The provisions of this article shall supersede all local laws or ordinances relating to the regulation of the oil, gas and solution mining industries; but shall not supersede local government jurisdiction over local roads or the rights of local governments under the real property tax law.

N.Y.Envtl.Conserv.Law 23-0303(2); see id. at 744.

{¶ 72} The New York Court of Appeals rejected the notion that the preemption clause should be read broadly to preempt local zoning ordinances. It stated that the preemption clause was “most naturally read as preempting only local laws that purport to regulate the actual operations of oil and gas activities, not zoning ordinances that restrict or prohibit certain land uses within town boundaries.” (Emphasis added.) Id. at 746. The court also noted that unlike the OGSML’s preemption clause, other statutes had clearly preempted home-rule zoning power while taking into account local considerations that otherwise would have been protected by traditional municipal zoning powers. Id. at 748. It held that because there was no inconsistency between the preservation of local zoning authority and the OGSML’s policies of preventing waste and promoting recovery of oil and gas, local zoning would not be preempted without a clear expression of that intent.

Amer Cunningham Co., L.P.A., Jack Morrison Jr., Thomas M. Saxer, and Thomas R. Houlihan, for appellant. Yorys, Sater, Seymour & Pease, L.L.P., and John K. Keller, for appellees.

{¶ 73} In states like Oklahoma, municipalities are authorized by statute to establish zones for the drilling of oil and gas wells. See Vinson v. Medley, 737 P.2d 932, 936 (Okla.1987). Other states have also recognized by regulation that local zoning can coexist with state laws regarding oil and gas development. See Cal.Pub.Res.Code 3690 (stating that the oil and gas law shall not be deemed a preemption of existing rights of cities and counties to regulate oil-production activities); Wyo. Rules & Regs., Oil & Gas Conservation Comm., Chap. 2, Section 1(b) (stating that owner or operator of oil and gas wells must also comply with applicable federal, local, or other state permits or regulatory requirements).

{¶ 74} I contend that Ohio, too, should make an effort to harmonize the laws of the state and local municipalities to avoid preemption, if possible. See N. Ohio Patrolmen’s Benevolent Assn. v. Parma, 61 Ohio St.2d 375, 377, 402 N.E.2d 519 (1980). R.C. Chapter 1509 does not expressly prohibit the enforcement of local zoning ordinances.
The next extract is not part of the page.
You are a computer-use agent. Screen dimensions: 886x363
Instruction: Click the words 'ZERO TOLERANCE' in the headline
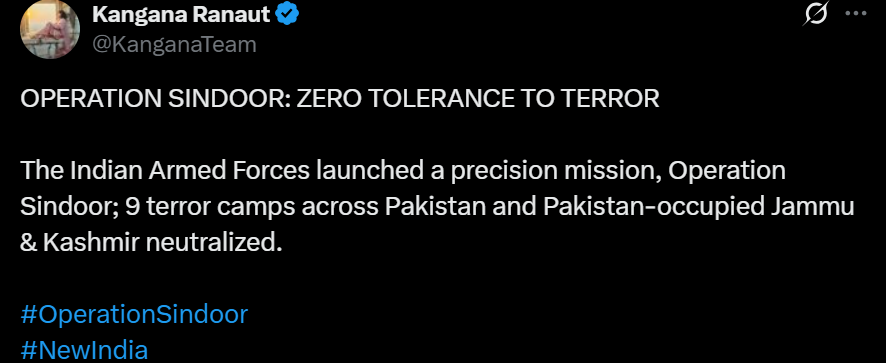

Municipal zoning ordinances differ from, and can coexist with, R.C. Chapter 1509 and its statewide regulations governing drilling.

Conclusion

{¶ 75} There is no need for the state to act as the thousand-pound gorilla, gobbling up exclusive authority over the oil and gas industry, leaving not even a banana peel of home rule for municipalities. I would reverse the judgment of the court of appeals and remand to that court for further proceedings.

Pfeifer and O’Neill, JJ., concur in the foregoing opinion.